## QUESTIONS
1. Selon l'extrait, dans quelles trois conditions faut-il conserver un échantillon d'ADN pour qu'il ne s'altère pas avec le temps ?
2. Recopiez fidèlement la partie de l'extrait qui va de "b. L’inaltérabilité" jusqu'à "identificatoire reste inchangée[5]." inclus.

## EXTRAIT
▬▬▬▬▬▬

  • Ainsi, la stabilité de la molécule génétique offre un argument essentiel pour reconnaître la valeur identificatoire de l’ADN.
b. L’inaltérabilité
  • Conservé dans un lieu sec, au froid et à l’abri de la lumière, l’échantillon d’ADN ne s’altère pas avec le temps[4]. Que l’échantillon date d’un jour ou de plusieurs milliers d’années, si les trois conditions de conservation sont garanties, la force probatoire du résultat identificatoire reste inchangée[5].
  • L’humidité, la chaleur ou la lumière, principalement les rayons ultraviolets, sont trois facteurs pouvant enclencher ou accélérer le processus de dégradation[6]. Bien que les caractéristiques génétiques ne soient pas modifiées, les trois causes de dégradations peuvent rendre difficile, voire impossible, l’analyse scientifique. Une dégradation partielle du matériel génétique fournit immanquablement un résultat partiel donc moins probant, dès lors que la longueur du fragment d’ADN est interdépendante avec les chances de succès identificatoire. La conséquence de la poursuite du processus de dégradation est d’autant plus problématique. En effet, dans une telle hypothèse, les séquences ADN ne donnent plus d’indications et l’identification devient impossible.
c. L’individualité
  • L’ordre dans lequel les nucléotides déterminant l’information génétique sont placés dépend étroitement de la filiation. Dans chaque noyau cellulaire humain, l’ADN est enveloppé dans 46 chromosomes définissant notre patrimoine génétique. Lors de la fécondation d’un ovule, les vingt-trois chromosomes du spermatozoïde et les vingt-trois chromosomes de l’ovule se réunissent dans l’ovule fécondé. Ainsi, l’ordre des 3 milliards de nucléotides de notre ADN est intimement lié au patrimoine génétique de notre mère et de notre père. Cependant, par le nombre de combinaisons possibles, il reste dépendant de l’un ou de l’autre membre de la même famille.
  • Considérons le chromosome 1 du père et le chromosome 1 de la mère, ils sont tous deux composés d’une paire héritée en partie de leur père et en partie de leur mère. Pour le chromosome 1, il existe donc deux sortes de spermatozoïdes et deux sortes d’ovules, ce qui fournit quatre possibilités d’enfants ayant une paire chromosomique différente. Cette réflexion peut se faire sur la totalité des chromosomes. Dès lors, au moment de la fécondation, il peut exister 8 millions de spermatozoïdes différents (2×2 soit quatre sortes possibles sur vingt-trois chromosomes, ce qui nous donne 223)[7]. Ce chiffre vaut de même pour le nombre d’ovules. De mêmes père et mère, il n’existe pas moins de 70’000 milliards d’ADN différents. Sachant que les nucléotides des parents proviennent de leur propre patrimoine héréditaire et que les bases peuvent s’enchaîner de diverses manières, le nombre de possibilité d’ADN différents tend vers l’infini. Il faut néanmoins relever que lors des analyses génétiques, ce n’est pas la totalité de l’ADN qui est analysée impliquant des statistiques d’individualité différentes.

▬▬▬▬▬▬

## DONNÉES À ANALYSER

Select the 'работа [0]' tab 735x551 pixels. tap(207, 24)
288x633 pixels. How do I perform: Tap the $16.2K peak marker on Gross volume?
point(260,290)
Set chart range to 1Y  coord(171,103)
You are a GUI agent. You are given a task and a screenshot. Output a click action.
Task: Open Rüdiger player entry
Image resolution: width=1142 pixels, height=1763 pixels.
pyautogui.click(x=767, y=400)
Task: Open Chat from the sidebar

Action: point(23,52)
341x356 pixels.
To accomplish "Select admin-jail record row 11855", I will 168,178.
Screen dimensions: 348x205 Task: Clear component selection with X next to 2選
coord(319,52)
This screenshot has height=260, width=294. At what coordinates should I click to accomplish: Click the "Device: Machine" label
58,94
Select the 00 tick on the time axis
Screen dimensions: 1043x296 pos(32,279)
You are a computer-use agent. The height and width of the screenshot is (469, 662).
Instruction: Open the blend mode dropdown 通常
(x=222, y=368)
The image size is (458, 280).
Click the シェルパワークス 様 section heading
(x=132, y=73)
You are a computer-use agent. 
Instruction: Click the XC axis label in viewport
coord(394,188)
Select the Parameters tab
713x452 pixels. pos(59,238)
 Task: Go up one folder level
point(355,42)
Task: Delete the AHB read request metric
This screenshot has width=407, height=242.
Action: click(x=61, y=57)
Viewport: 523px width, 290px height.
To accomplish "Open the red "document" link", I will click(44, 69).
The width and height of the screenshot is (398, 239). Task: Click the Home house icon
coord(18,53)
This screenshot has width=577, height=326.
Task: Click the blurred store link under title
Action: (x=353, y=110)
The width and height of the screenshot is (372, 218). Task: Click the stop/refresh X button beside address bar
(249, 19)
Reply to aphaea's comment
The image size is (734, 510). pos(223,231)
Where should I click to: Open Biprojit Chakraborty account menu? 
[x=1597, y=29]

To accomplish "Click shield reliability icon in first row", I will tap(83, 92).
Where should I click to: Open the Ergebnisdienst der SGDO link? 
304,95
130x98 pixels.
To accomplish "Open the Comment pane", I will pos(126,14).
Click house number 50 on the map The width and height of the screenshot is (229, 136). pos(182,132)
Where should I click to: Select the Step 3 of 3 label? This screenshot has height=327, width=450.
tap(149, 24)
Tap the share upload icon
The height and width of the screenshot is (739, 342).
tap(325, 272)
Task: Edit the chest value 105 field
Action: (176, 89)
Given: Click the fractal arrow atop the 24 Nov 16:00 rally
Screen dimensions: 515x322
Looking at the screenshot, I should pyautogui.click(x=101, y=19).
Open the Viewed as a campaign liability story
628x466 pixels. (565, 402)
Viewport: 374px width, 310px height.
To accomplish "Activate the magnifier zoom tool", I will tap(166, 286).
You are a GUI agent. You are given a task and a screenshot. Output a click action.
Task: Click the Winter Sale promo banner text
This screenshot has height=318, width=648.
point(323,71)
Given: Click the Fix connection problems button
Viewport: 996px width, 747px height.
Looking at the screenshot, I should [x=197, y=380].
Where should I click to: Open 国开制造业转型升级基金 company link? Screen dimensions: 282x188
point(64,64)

▬▬▬▬▬▬

## RÉPONSES
1. Dans un lieu sec, au froid et à l'abri de la lumière.

2.
b. L’inaltérabilité
  • Conservé dans un lieu sec, au froid et à l’abri de la lumière, l’échantillon d’ADN ne s’altère pas avec le temps[4]. Que l’échantillon date d’un jour ou de plusieurs milliers d’années, si les trois conditions de conservation sont garanties, la force probatoire du résultat identificatoire reste inchangée[5].